More competition and a reduction of the conflicts of interest between different financial services activities is the antidote to gouging. The separation of retail and investment banking would begin a move away from the transaction-focused, sales-driven culture of recent years and reassert the development of long-term relationships with customers.
The banking industry has many stakeholders and few of them are happy. Taxpayers have paid for capital injections and are still on the hook for bank liabilities. In many countries, including Britain, these liabilities are several times annual national income. Shareholders have lost most of the value of their equity. Corporate and retail customers see reduced competition among banks, wider margins and less availability of finance. Ordinary bank employees are unhappy: jobs have been lost, more cuts are in prospect and morale in activities unrelated to the wholesale market operations that led to the credit crunch is low.
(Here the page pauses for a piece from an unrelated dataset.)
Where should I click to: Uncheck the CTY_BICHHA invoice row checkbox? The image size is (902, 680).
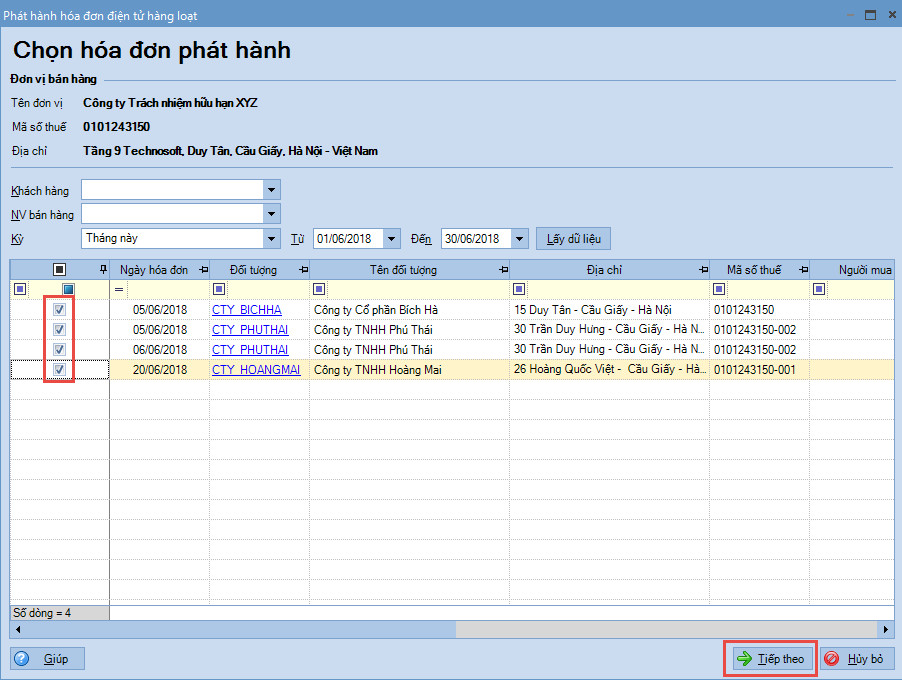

As citizens, we have all experienced the worst recession in decades.
So when investment bankers awarded themselves record bonuses for 2009, they pushed once more beyond the limits of prudent risk exposure. A backlash has followed. The public might seek reassurance that smiles on the faces of traders in financial markets are not achieved at the expense of frowns on the faces of traders in the real economy. But that is exactly how it is achieved. It is not hard to run a successful hedge fund if the government underwrites your liabilities at near zero interest rates, or to make money trading on wide spreads. You just need to be lucky enough still to be employed in a large conglomerate bank, given official encouragement to strengthen capital ratios from the profits earned in a market rigged in its favour.
The report of the Which? Banking Commission, published this week, makes a powerful case for reform. It starts from the perspective of non-financial customers, in contrast to the inward, self-referential view that has dominated the regulatory debate. The value of the financial services industry lies in what it does for the rest of the economy, not in what it does for itself. The report’s case for structural reform is based not on the needs of the banking industry but on the needs of other stakeholders.
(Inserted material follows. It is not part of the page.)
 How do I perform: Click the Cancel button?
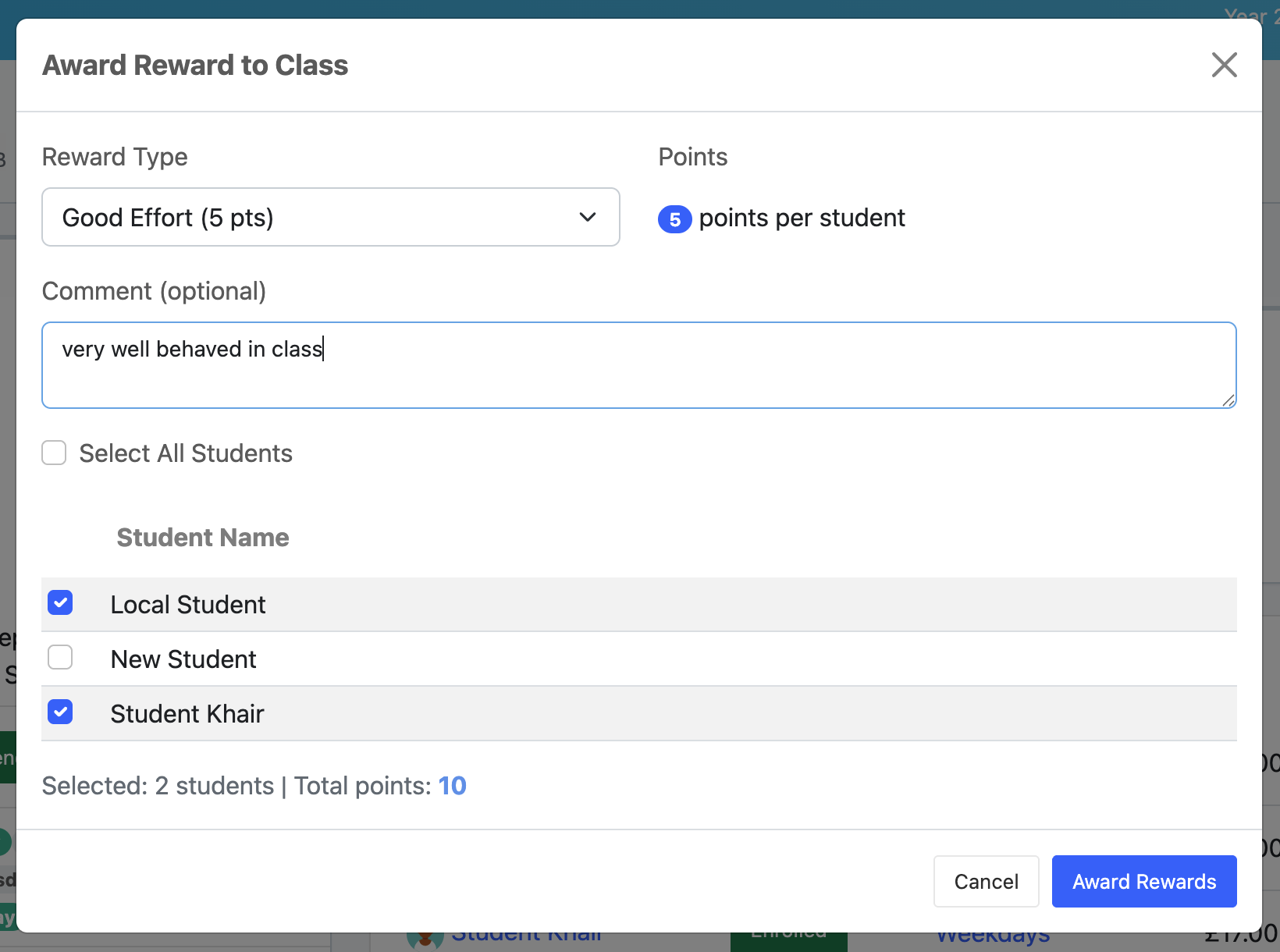tap(987, 881)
Taxpayers benefit from structural reform, because of the urgent need to limit government underwriting of banking. Nothing is more seductive, or dangerous, than the argument that since such guarantees probably will not be called on they do not cost anything. Not only do such guarantees distort competition, they cost enormous amounts when called – as the US experience with Fannie Mae and Freddie Mac has proved.
A disaggregated banking structure would allow potential shareholders once more to understand what they might buy. The balance sheets of conglomerate banks proved too complex even for their own boards and senior management. Shy investors will not readily recapitalise such banks on the scale required. That money has been coming instead from government subscription and the gouging of customers.
More competition and a reduction of the conflicts of interest between different financial services activities is the antidote to gouging. The separation of retail and investment banking would begin a move away from the transaction-focused, sales-driven culture of recent years and reassert the development of long-term relationships with customers. That reform would be a prelude to addressing the conflicts within investment banking itself. It is only necessary to list the typical functions of an investment bank – market-making, corporate advice, securities issuance, asset management and own account trading – to see how entrenched such conflicts are.
Employees of retail banks are today mostly imprisoned in organisations whose overall culture is dominated by investment bankers. Restructuring would allow them to serve customers rather than promote products, to behave like salespeople in other, profitable, retailers. These work for companies whose horizons extend beyond the next bonus round.
Two small but powerful groups benefit from the existence of conglomerate banks. The people who run them, and investment bankers whose trading or underwriting benefits from the scale provided by a retail deposit base and the implicit government support that comes with it. The power of the Which? report is that it represents the views of a wider community. Not before time.